AIM OF THE EXERCISE >>
In this material, which lines include the string "Locate"? Show them.

**** PROVIDED INFORMATION

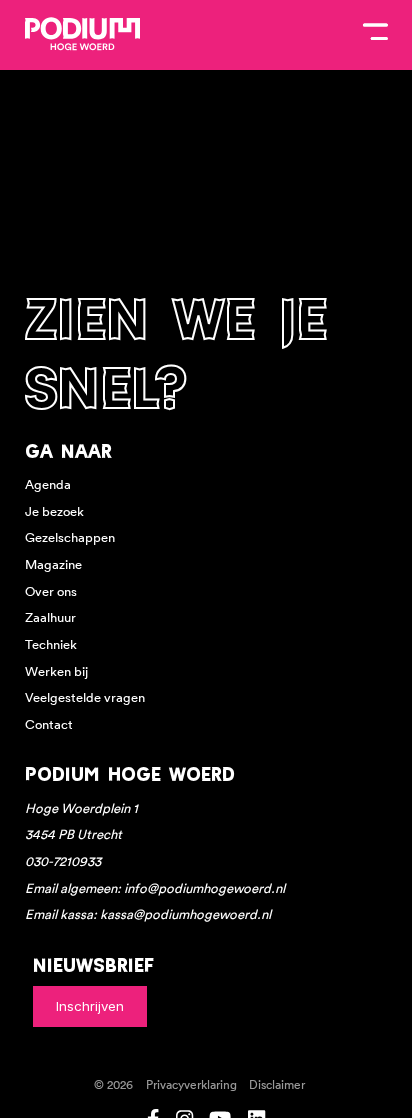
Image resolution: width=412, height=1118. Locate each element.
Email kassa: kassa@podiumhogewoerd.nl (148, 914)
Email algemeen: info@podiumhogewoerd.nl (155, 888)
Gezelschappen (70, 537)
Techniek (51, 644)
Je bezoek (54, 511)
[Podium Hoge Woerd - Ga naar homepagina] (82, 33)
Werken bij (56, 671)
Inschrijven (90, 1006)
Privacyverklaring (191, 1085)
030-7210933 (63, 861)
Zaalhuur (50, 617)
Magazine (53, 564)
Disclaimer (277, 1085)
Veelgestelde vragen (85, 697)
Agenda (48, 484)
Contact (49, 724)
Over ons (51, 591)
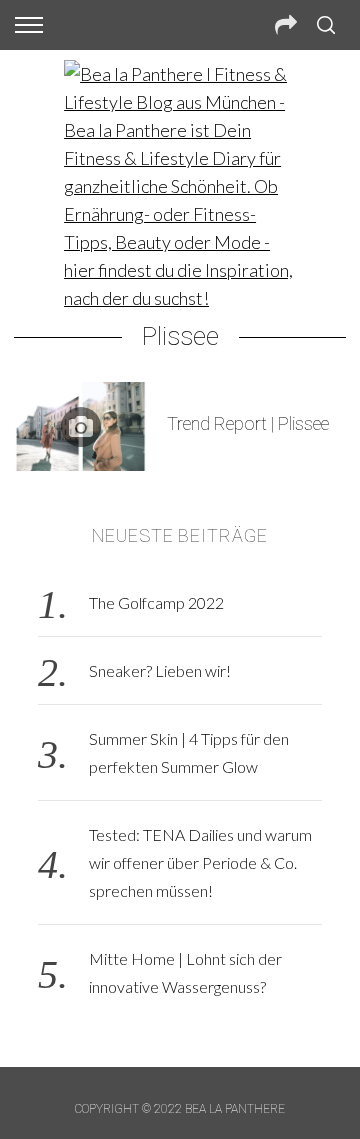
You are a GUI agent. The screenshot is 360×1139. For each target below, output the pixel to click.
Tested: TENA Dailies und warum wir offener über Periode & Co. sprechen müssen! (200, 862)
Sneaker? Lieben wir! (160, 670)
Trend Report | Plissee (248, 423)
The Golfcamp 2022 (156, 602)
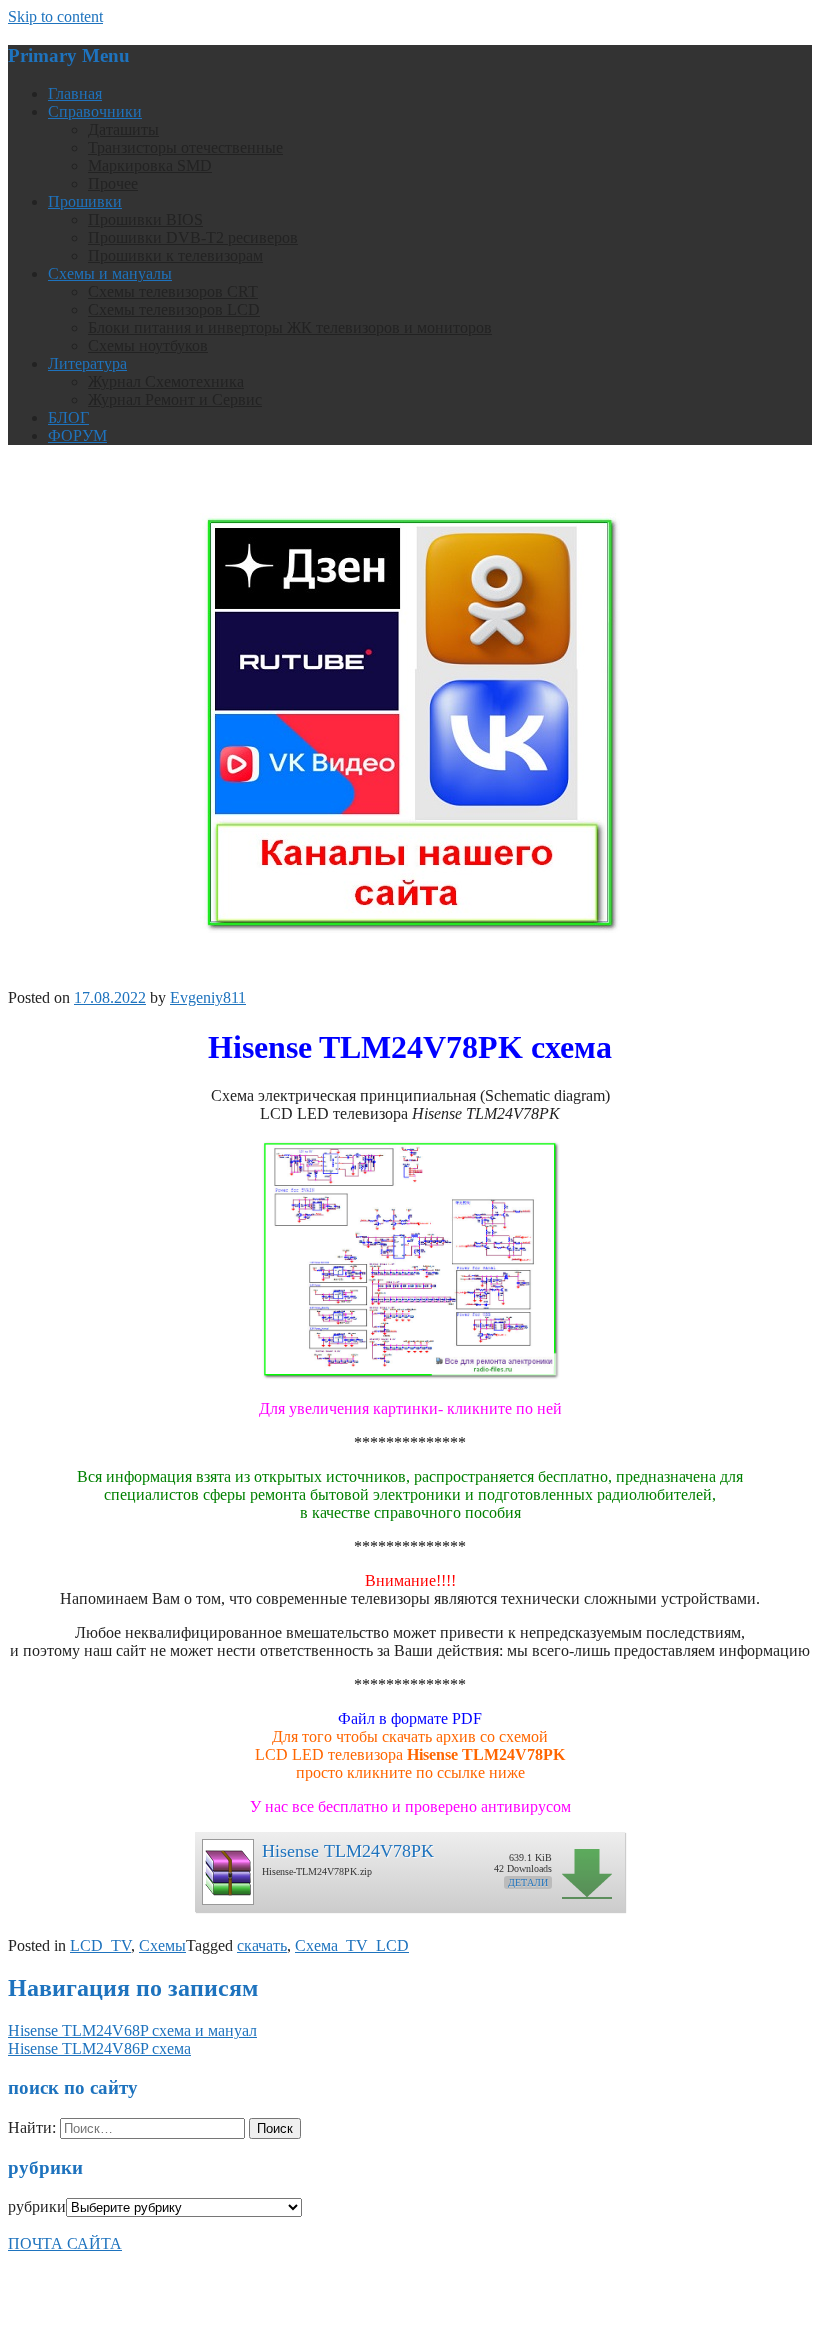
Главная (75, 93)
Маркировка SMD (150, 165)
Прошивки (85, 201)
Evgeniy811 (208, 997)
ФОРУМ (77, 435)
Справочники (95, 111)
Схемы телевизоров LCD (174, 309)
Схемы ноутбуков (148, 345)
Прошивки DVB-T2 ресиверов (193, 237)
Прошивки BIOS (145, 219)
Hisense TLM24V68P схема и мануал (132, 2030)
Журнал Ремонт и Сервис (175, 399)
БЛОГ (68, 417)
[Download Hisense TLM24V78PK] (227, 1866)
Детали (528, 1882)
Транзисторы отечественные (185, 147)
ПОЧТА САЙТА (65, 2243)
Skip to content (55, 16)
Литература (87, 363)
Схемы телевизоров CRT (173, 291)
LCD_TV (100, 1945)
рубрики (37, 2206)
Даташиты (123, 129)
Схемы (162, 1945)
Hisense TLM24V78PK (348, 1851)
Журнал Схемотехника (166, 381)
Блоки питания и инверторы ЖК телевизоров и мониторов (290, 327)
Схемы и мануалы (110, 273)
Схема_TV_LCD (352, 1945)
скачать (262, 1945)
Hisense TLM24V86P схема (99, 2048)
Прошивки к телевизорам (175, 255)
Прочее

********
**** PROVIDED INFORMATION

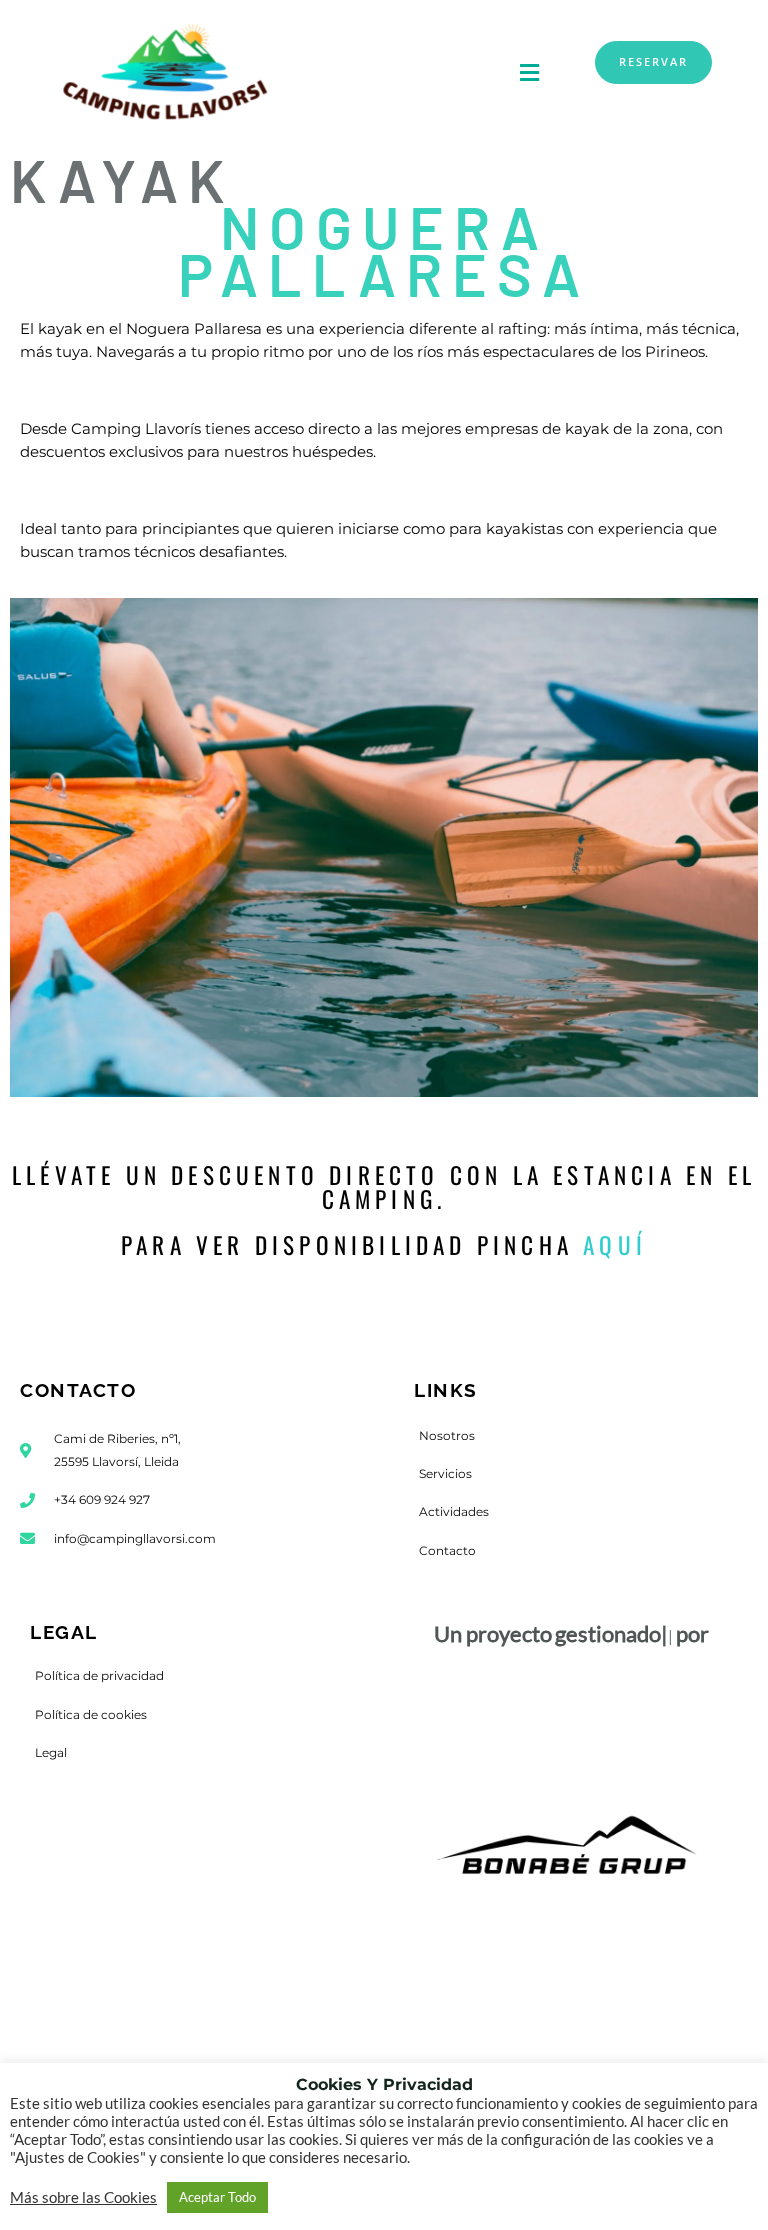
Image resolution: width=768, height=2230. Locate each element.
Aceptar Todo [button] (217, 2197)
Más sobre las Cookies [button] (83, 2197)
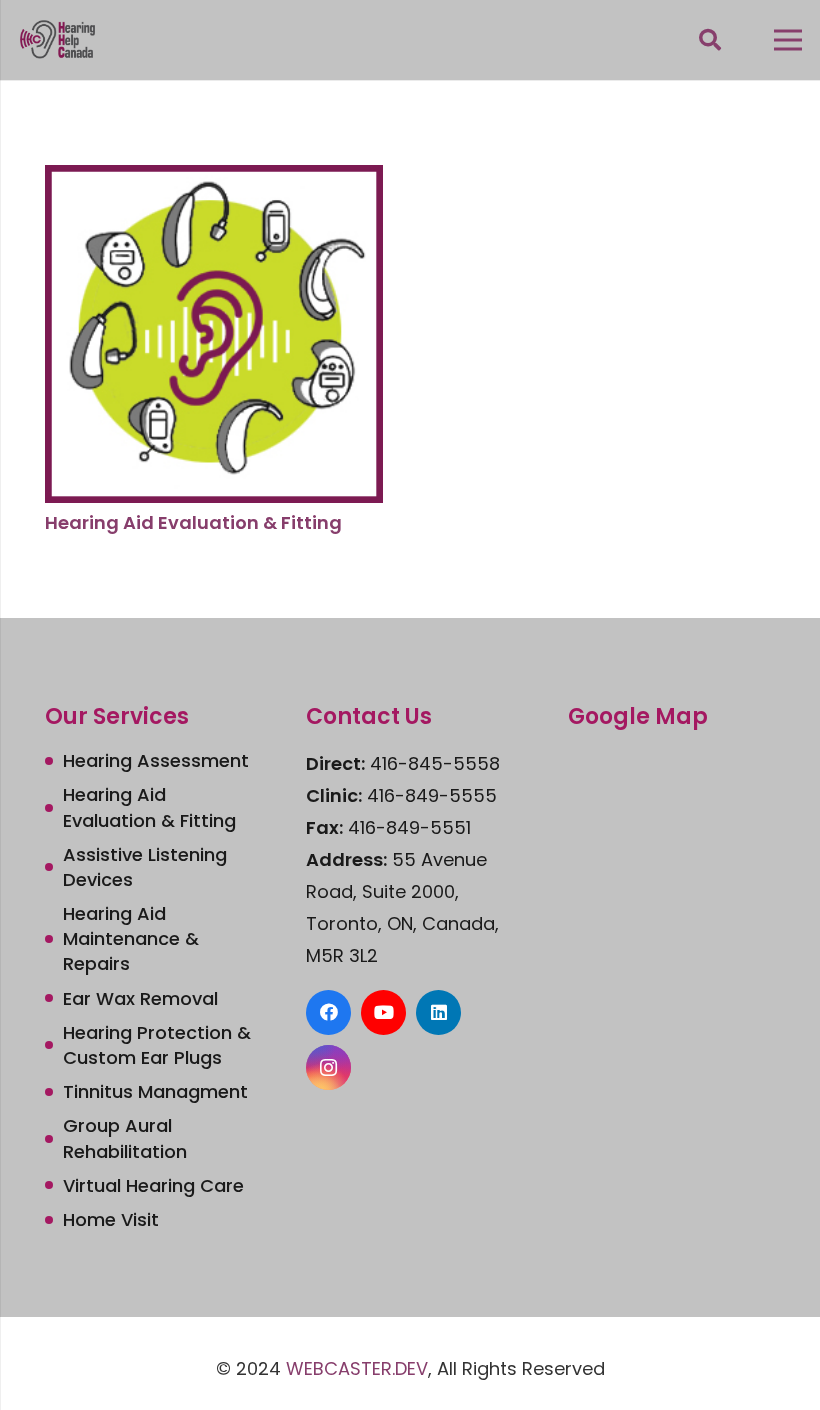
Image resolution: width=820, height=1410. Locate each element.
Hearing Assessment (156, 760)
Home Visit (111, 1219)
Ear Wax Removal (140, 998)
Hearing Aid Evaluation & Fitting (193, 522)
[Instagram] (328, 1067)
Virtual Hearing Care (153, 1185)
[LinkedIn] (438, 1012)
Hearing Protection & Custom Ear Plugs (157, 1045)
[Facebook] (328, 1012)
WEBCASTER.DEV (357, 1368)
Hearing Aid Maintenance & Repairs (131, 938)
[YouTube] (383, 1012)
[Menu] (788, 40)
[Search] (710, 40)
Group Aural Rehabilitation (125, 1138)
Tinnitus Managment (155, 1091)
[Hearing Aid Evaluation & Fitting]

********
**** PROVIDED INFORMATION

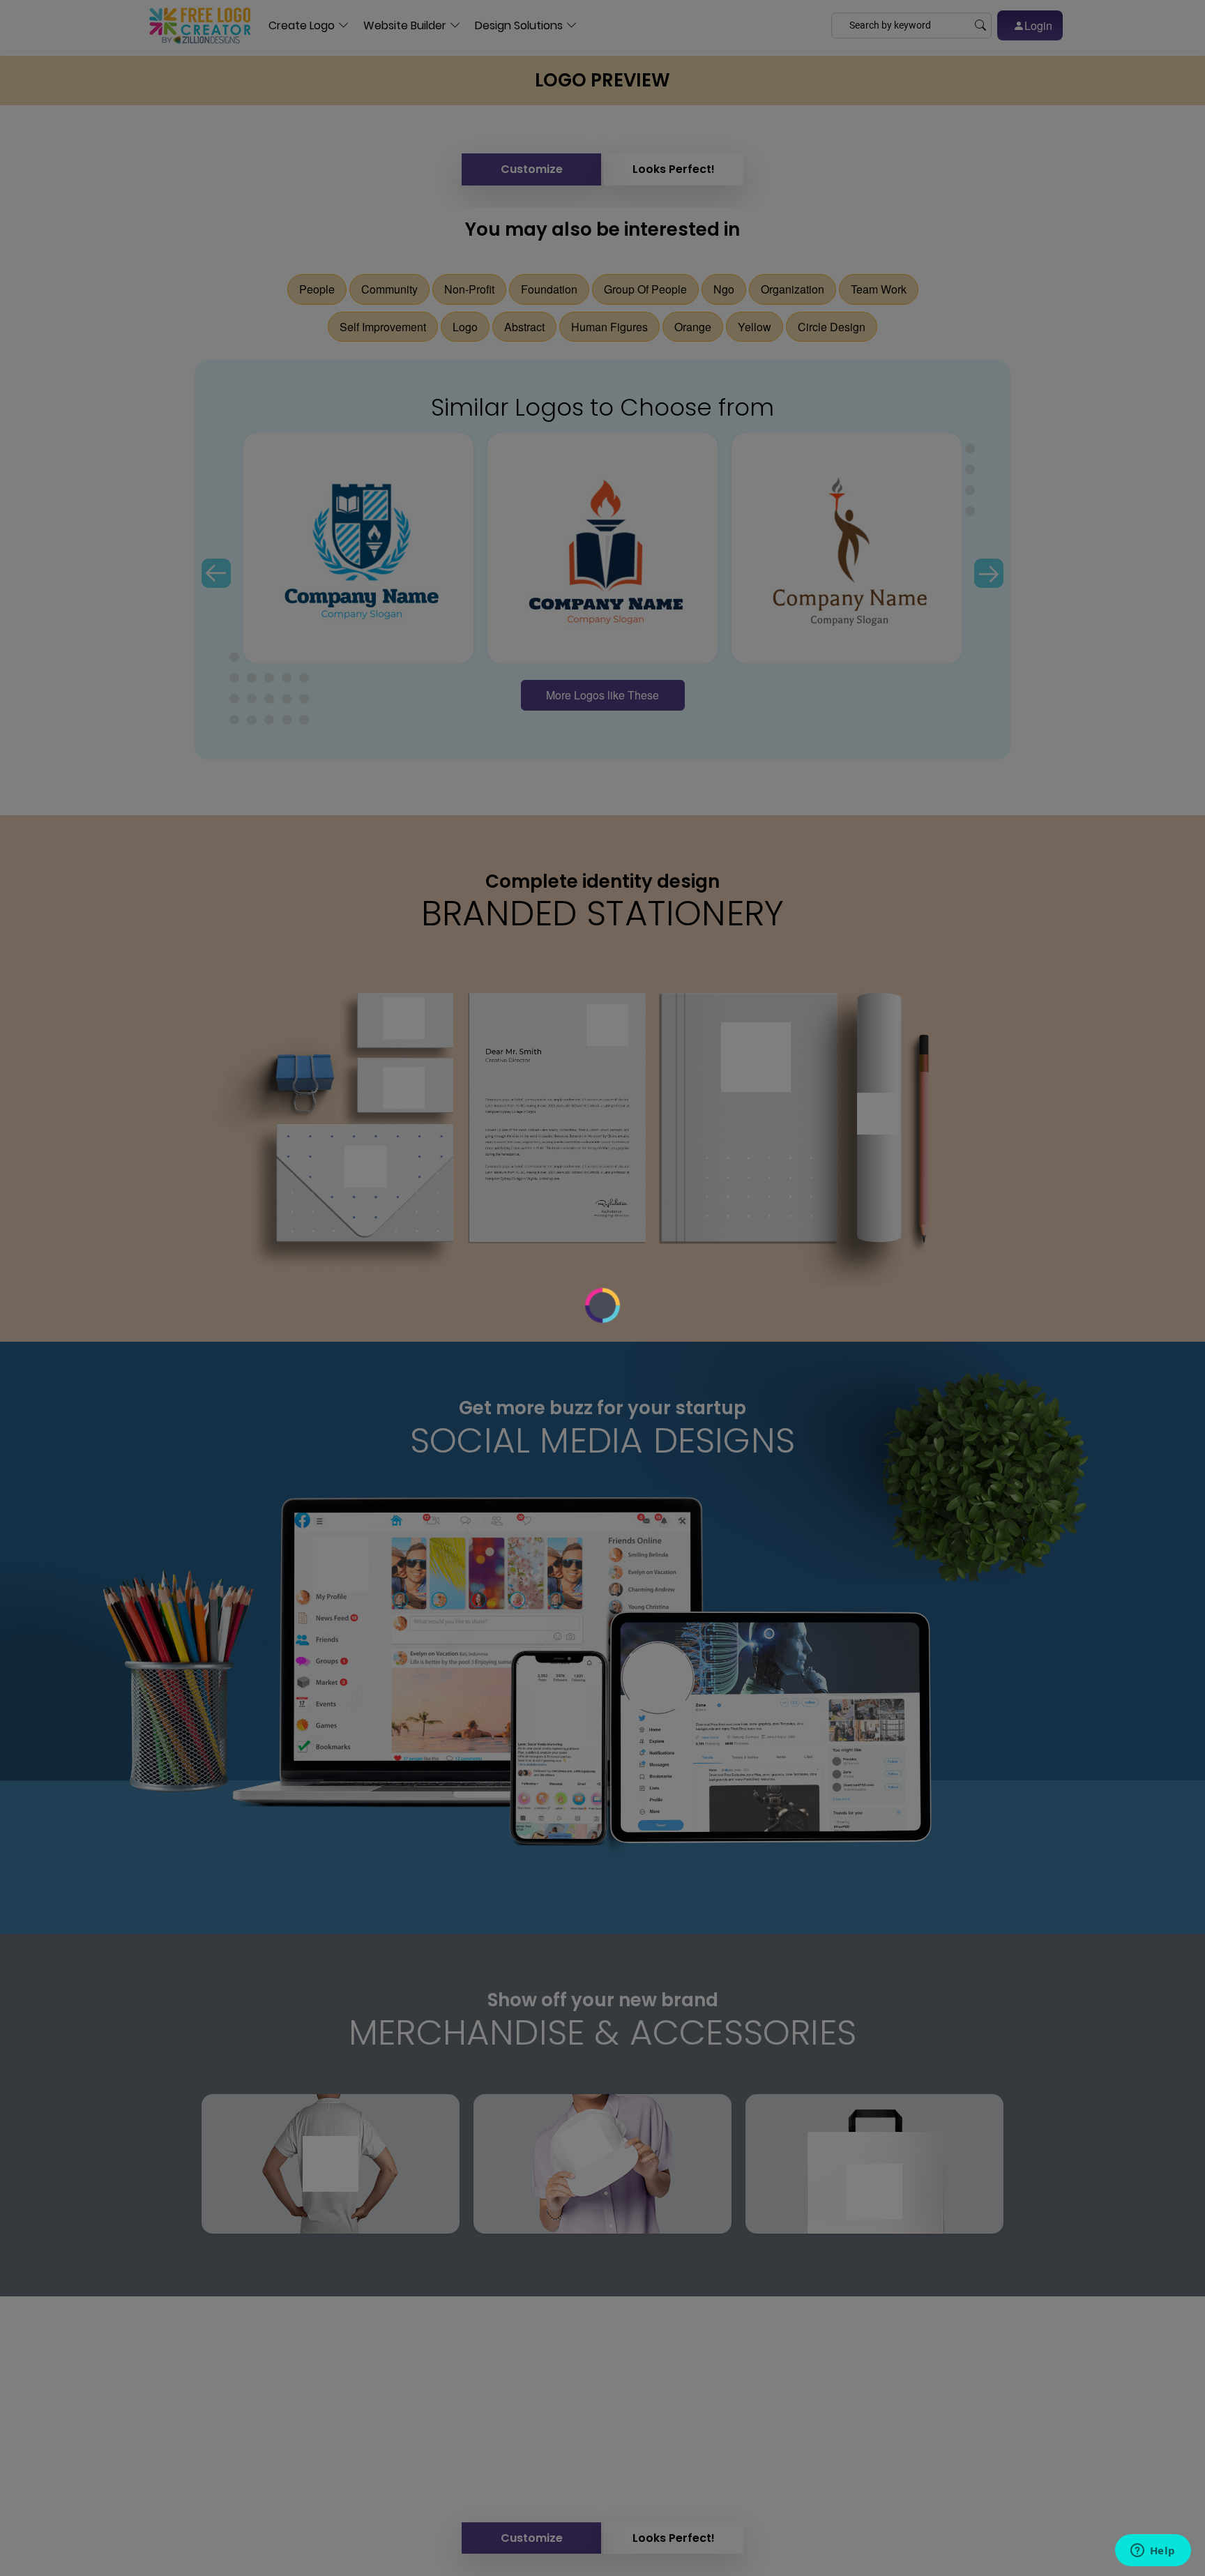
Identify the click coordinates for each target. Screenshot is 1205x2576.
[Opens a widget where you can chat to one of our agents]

********

RESPONSE TO THIS EXERCISE >>
Image resolution: width=412, height=1118. Locate each element.
Image resolution: width=768, height=2230. Locate each element.
Image resolution: width=820, height=1410. Locate each element.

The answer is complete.